Among the medical scientists and engineers invited to sit on committee was Harvard University School of Public Health physiology professor Dr. Cecil K. Drinker. Drinker suggested that the committee consider supporting research by his brother, the chemical engineer Dr. Philip Drinker, and his colleague, Dr. Louis Agassiz Shaw, who were already working on artificial resuscitation at Harvard University. The committee agreed and sent a check for $5,000 in the fall of 1927 to support further investigation.9

Drinker and Shaw's research was focused upon the discovery of true artificial resuscitation. In their experimentation, they placed an anaesthetized cat in a sealed iron box with a neck collar, allowing the body to be within a fully-pressurized environment.
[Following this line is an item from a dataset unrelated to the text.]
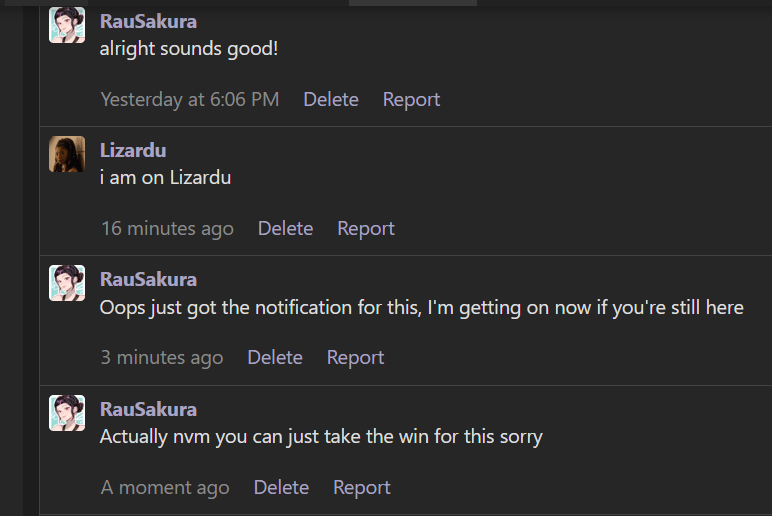Open RauSakura name above the "Oops" comment
The image size is (772, 516).
148,279
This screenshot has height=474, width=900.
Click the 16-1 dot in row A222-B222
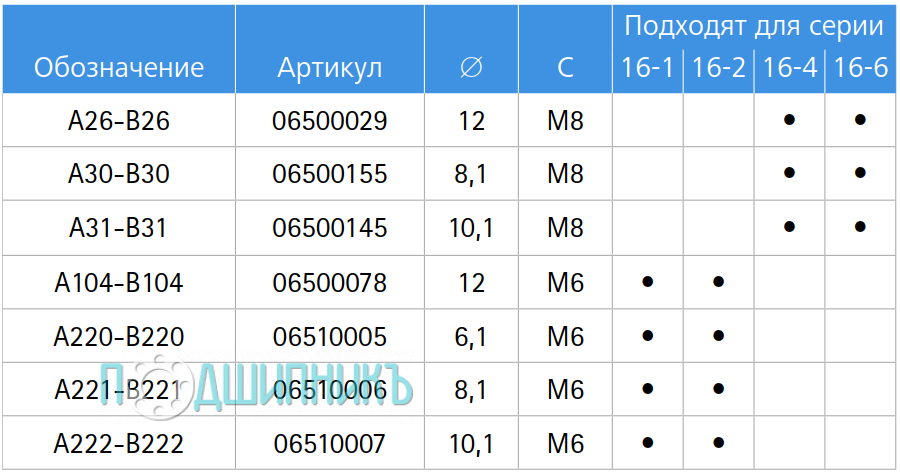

Under these conditions, they were able to record accurate measurements of respiration as it was directly relative to their control of the air pressure within the sealed box. Inhalation increased the cat's volume within the box and made the pressure rise, while exhalation produced the opposite effect.

iron lung for a cat
Model of the Drinker and Shaw iron lung, tested on a cat.

The scientists hoped to arrive at true artificial resuscitation by testing a hypothesis: if the subject could not breathe independently, then increasing and decreasing the box's pressure would induce respiration.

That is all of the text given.